Tucked away in the south of the Czech Republic, close to the Austrian boarder, Český Krumlov is a cute, medieval town. I first heard about it from the Indie Travel Podcast, way back in one of their early episodes from June 2007 when Craig and Linda interviewed the owner of the hostel they were staying at, Krumlov House.
It’s possibly the best hostel I’ve ever stayed in, and during my time living and teaching in Austria, I visited Krumlov six times, and always stayed at Krumlov House. It has clean dorm rooms (with no bunks!) and private rooms, great staff, free (fast) wifi, a book swap and a great quiet, homely atmosphere.
There are plenty of other places to stay in town, including a few other hostels as well as many hotels and pensions. Except in summer when the place gets overrun, you shouldn’t have trouble finding a place to stay.
The main sight here is the town itself; just walking around the streets is a wonderful experience, however there are a couple worthy of a mention.
Krumlov Castle is especially large considering the size of the town and is built on a rock overlooking the rest of the town, making it an impressive sight, visible from almost everywhere in town. The castle itself is closed during winter, but it is still possible to walk through the grounds and across the bridge over the castle rock for views of the whole town, for free. Entrance to climb the tower costs 50kr (€2) and offers more pleasant views of the town and surrounding hills. Behind the castle, there are also gardens, which are free to enter, but only open during the main tourist season (April-October). They are a pleasant place to wander around and lounge on the grass on a sunny day. At the centre, there is also a revolving theatre which has frequent performances in the summer.
Křižek is a chapel on a hill on the outskirts of the old town which offers the best views of Český Krumlov. The church looks a bit like a white circus tent and it’s only a 10-15 minute (uphill) walk from Krumlov House. While you can’t enter the chapel itself, it’s still a pleasant walk and the views are definitely worth it.

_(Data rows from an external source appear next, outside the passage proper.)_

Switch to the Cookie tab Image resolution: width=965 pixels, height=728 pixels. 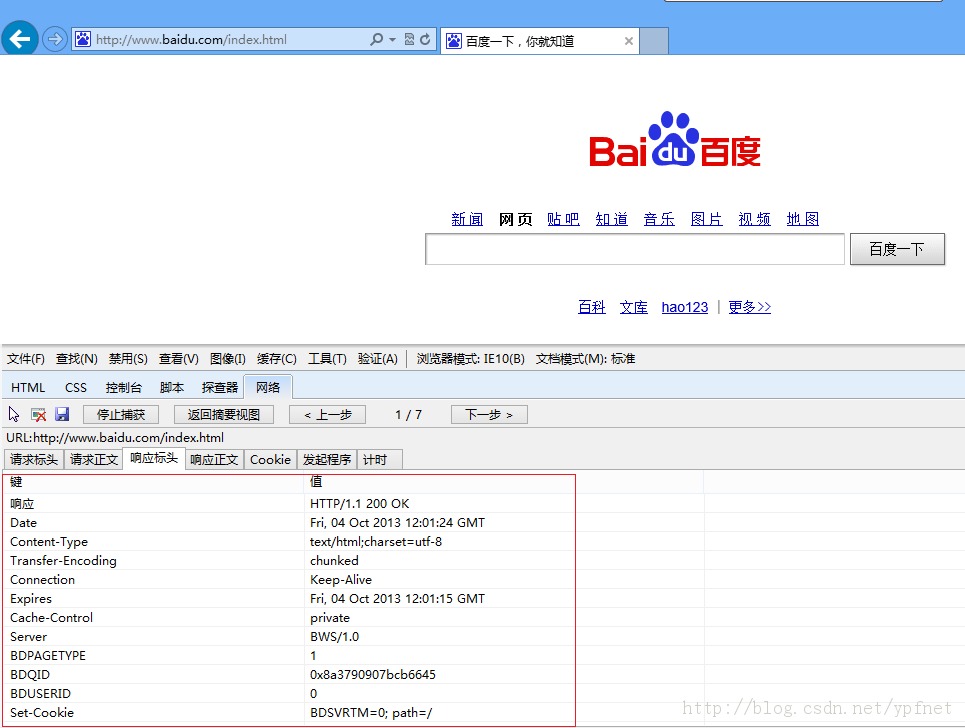click(270, 460)
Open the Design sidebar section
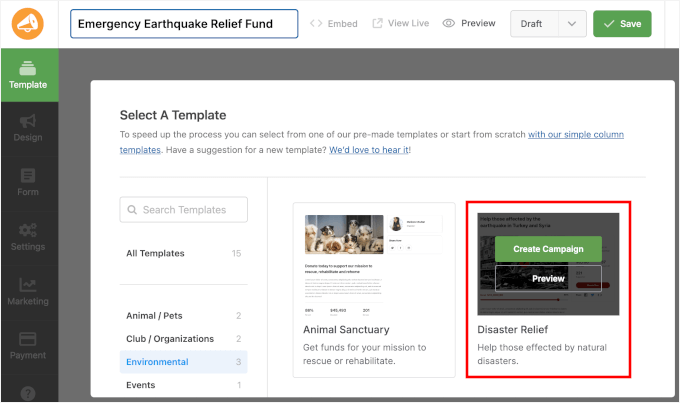The image size is (680, 403). (28, 128)
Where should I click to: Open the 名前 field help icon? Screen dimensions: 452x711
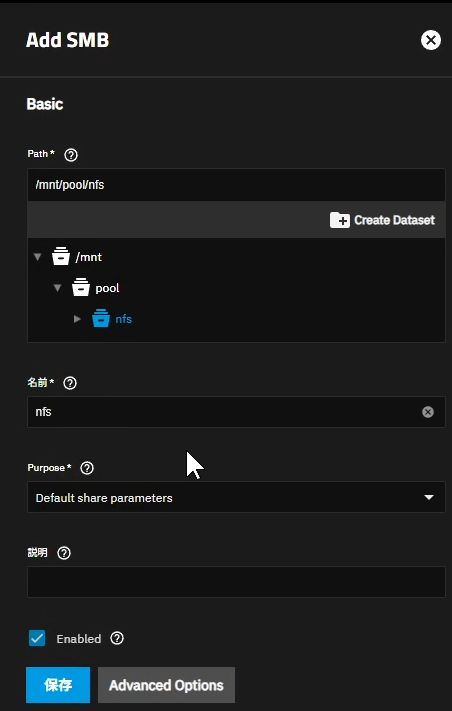click(x=70, y=383)
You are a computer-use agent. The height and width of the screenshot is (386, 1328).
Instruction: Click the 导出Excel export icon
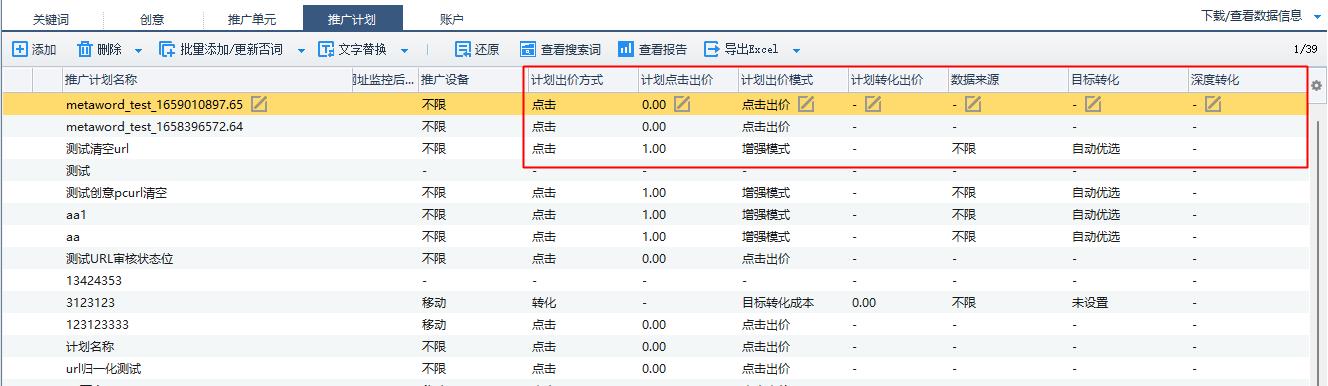(x=712, y=49)
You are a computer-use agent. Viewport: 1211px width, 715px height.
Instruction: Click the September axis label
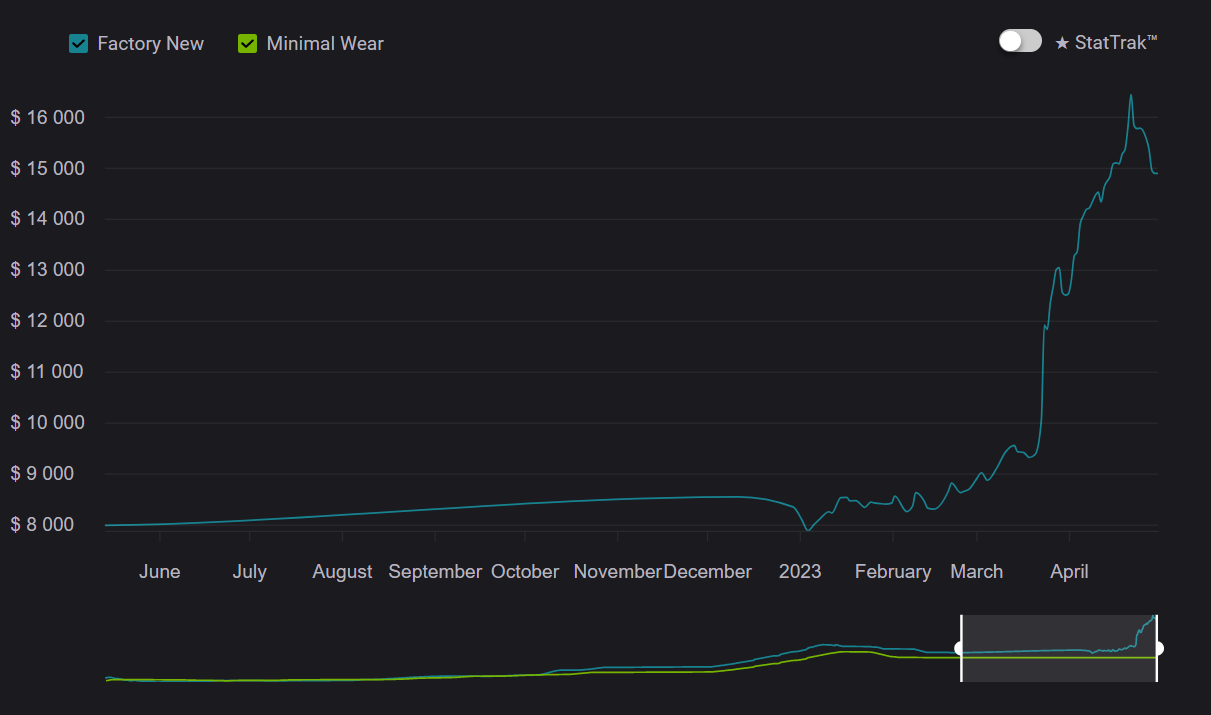[x=435, y=571]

In winter, you can also carry a snowboard uphill with you (that the guys at Krumlov House will lend you for free) and race back down on it!
On Latrán just outside the main castle entrance, this is a great place relax for an hour or two and sip one of the hundred different kinds of tea on offer, alongside some light snacks or even a hookah. In summer, they have a lovely garden overlooking the old monastery.
This is a café-cum-bar attached to the town’s theatre on Horni ulice, just up the road from Krumlov house. The honey cake, though not vegan, is gorgeous. It’s the perfect cosy place to retreat to on a cold, snowy day.
If you’re staying in Krumlov House (which you should), you can make use of the shared kitchen and do your shopping at one of the handful of small supermarkets, but otherwise, there are plenty of good places to eat in town.
For fresh, innovative vegetarian and vegan (which is generally hard to find in the Czech Republic), head to Laibon on Parkán.
Read more: See our review of Laibon here.
U dwau Maryí (The Two Marys)
This medieval style place next door to Laibon is something quite special where you can have a ‘Bohemian feast’ in either a pork, chicken, duck or vegetarian variety which is served with kraut, salad, potatoes, millet cake and dumplings. (I’m pretty sure the vegetarian version of the feast is also vegan, though I wasn’t able to check.)
This diminutive restaurant on Široká is a good choice for traditional Czech food, with a few vegetarian options, and several that are dairy free (if you ask for no tartar sauce) like breaded cauliflower (smažený květák) with boiled potatoes and salad. Note: this contains egg.
I have also created a Foursquare list of all the places mentioned here, which you can save.
At 180km and about 3 hours by bus from the Czech Republic’s capital, Prague, Český Krumlov is not quite a day trip destination from the capital, but is easily accessible with direct buses run by Student Agency. A single trip costs 150kr (about €6). From or to anywhere else in the Czech Republic, it is necessary to travel to Český Budějovice (Budweis), the nearest large town, either by bus (30-40 minutes, 32kr/€1.25) or by train (1 hour, 55kr/€2.20). There are a couple of agencies offering direct transfers by minivan or car to Linz, Salzburg, Vienna and Hallstatt in Austria or Munich in Germany, to which there are no other direct options.
All in all, Český Krumlov is a great place to visit, either for a relaxing weekend trip, or on the way between cities (like Vienna, Linz or Prague) on a longer European trip.